45. The Trust received consent from E on 26 July 2021, so it had 65 working days to provide a response from then. This meant that it should have provided a response by 26 October if following its own estimations (if 30 working days, as per its own policy, it should have been sooner). If taking into account the Regulations, it should have provided a response by the end of January 2022.
46. The Trust’s response is dated 13 June 2022, which is significantly over the timescales provided by its own policy and the Regulations. This is also not in line with our Principles of Complaint Handling.
47. We appreciate it can take some time to arrange a complaints meeting with all the relevant clinical and non-clinical staff due to busy schedules, especially during the COVID-19 pandemic. However, from when the Trust first suggested the meeting (23 July 2021) to when it was confirmed (4 February 2022), this does seem excessive. The Trust has not provided us with any information to show it had contacted Miss O asking for an extension to provide a response, either before or after the meeting.
48. Overall, the Trust did not provide a complaint response in line with the relevant standards. Therefore, we consider this a failing.
49. Miss O says the complaint handling delays prevented her and her family from grieving E’s death.
50. Our Principles of Complaint Handling say that ‘resolving problems and complaints as soon as possible is best for both complainants and public organisations’.
51. Going through the complaints process can be stressful and distressing, especially when having to go over upsetting events. By not being able to complete the complaints process in a timely manner, we appreciate this compounded the distress at an already distressing time.

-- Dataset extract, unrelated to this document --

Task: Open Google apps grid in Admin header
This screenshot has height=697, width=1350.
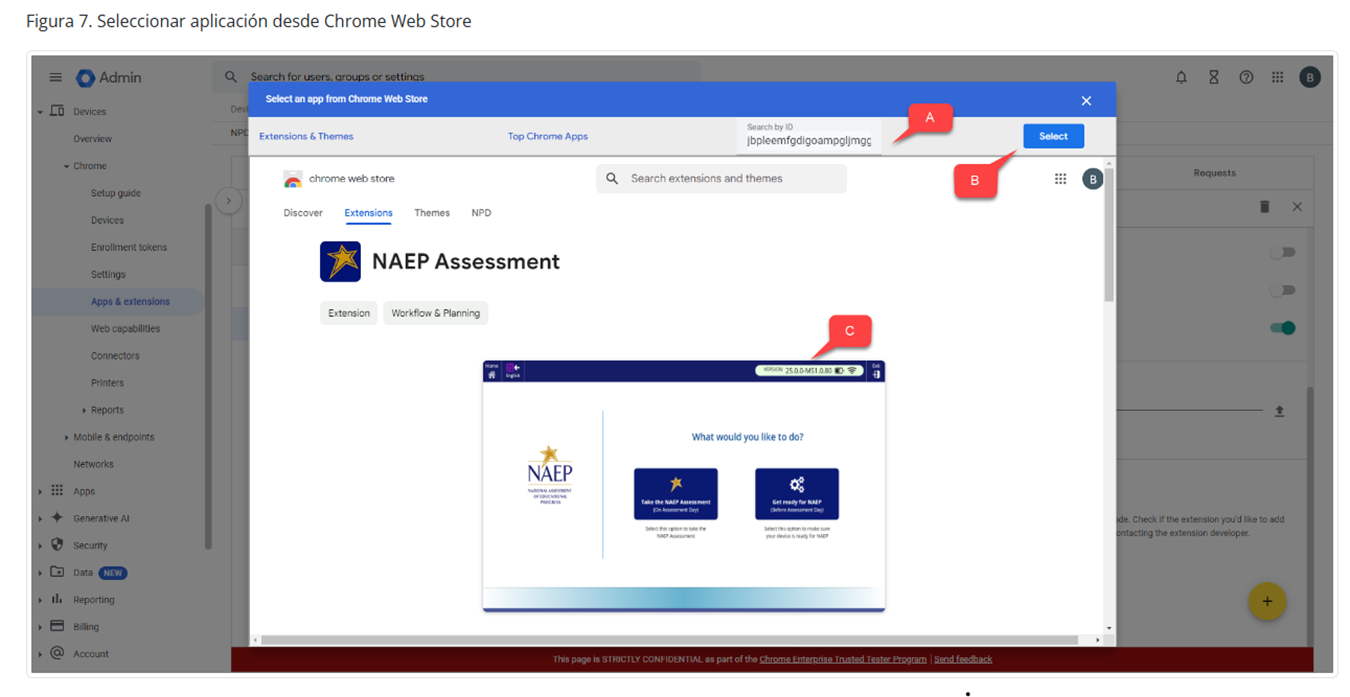Action: (1277, 78)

52. The Trust has apologised that Miss O had to wait so long for a complaint meeting to take place, however we do not think this sufficiently recognises the significant impact this had on Miss O and for the rest of the family. Especially as E had died not long after Miss O had originally complained to the Trust. We cannot imagine how hard this whole situation must have been for Miss O and the family, and consider the Trust has to take further actions to recognise the impact its actions caused.